After uploading a video from iPhone Photos to OneDrive I noticed the vibrancy of the video had substantially changed (e.g. greens were substantially less green, blues less blue). While I would expect a change when viewed on a different device eg PC via Windows, I would not expect a change when viewing the same content on the same iPhone device via the OneDrive app.

Why is this happening?

Background: For those who might wonder why I'm doing this, it is because the content is rarely accessed and I want to free up some iCloud space.

OK, I think I've got a major part of the explanation. My original upload was done without setting Options>"All Photos Data" before sharing.

I have checked with MediaInfo.

When exported with "All Photos Data" set, it seems to have been converted to:

  • AVC instead of using HVC1 codec
  • Has dropped Dolby Vision
  • Has dropped from 10bits to 8bits bit depth

It looks much closer to the original now, however, it still looks a bit lower brightness when opened in OneDrive.

On my Windows machine, it looks much closer to the original also, but I realise I have sacrificed efficiency and some bit depth of the original.
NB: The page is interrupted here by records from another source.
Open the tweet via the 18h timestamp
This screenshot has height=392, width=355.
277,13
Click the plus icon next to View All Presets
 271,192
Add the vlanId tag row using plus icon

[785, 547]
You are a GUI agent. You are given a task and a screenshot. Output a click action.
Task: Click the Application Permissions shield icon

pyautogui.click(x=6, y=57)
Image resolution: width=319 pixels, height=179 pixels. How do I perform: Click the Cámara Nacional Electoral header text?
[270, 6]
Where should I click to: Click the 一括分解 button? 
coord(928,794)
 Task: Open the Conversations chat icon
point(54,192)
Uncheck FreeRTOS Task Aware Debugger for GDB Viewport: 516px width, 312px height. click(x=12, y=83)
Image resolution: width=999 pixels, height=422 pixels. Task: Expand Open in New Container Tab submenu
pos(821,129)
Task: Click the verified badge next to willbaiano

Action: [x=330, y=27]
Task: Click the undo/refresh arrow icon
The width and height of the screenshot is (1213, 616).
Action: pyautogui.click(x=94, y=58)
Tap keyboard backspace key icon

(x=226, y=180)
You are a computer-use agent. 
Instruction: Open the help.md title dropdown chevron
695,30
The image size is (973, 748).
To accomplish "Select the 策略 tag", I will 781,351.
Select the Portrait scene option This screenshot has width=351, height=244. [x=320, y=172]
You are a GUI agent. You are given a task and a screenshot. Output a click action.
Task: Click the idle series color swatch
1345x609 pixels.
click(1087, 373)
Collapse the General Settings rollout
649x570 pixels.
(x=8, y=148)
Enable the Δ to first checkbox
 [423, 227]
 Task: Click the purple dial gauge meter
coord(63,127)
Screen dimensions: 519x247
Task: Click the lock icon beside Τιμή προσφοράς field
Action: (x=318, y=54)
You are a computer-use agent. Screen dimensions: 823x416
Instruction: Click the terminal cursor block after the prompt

  • What happens if you add that video back to Photos.app? Maybe OneDrive media player does not handle EDR (or something else). Jan 12, 2023 at 7:51
  • 1
    Thanks @MateuszSzlosek. Yes, I have exported back to Photos app and it looks fine now. It is a HDR video, so I can only assume that OneDrive doesn't support HDR and/or HEVC encoded videos to the full extent.
    – Topdown
    Jan 12, 2023 at 8:05

1 Answer 1


It seems the problem for this is with OneDrive and Windows (which also loses depth when viewed in native applications).

More info:

Confusingly I feel users such as myself think that the "All Photos Data" option uploads the native original copy (ie the most optimum settings and metadata) whereas in this circumstance it seems to downgrade the content to a lower common denominator (ie a lesser codec that can be viewed by more).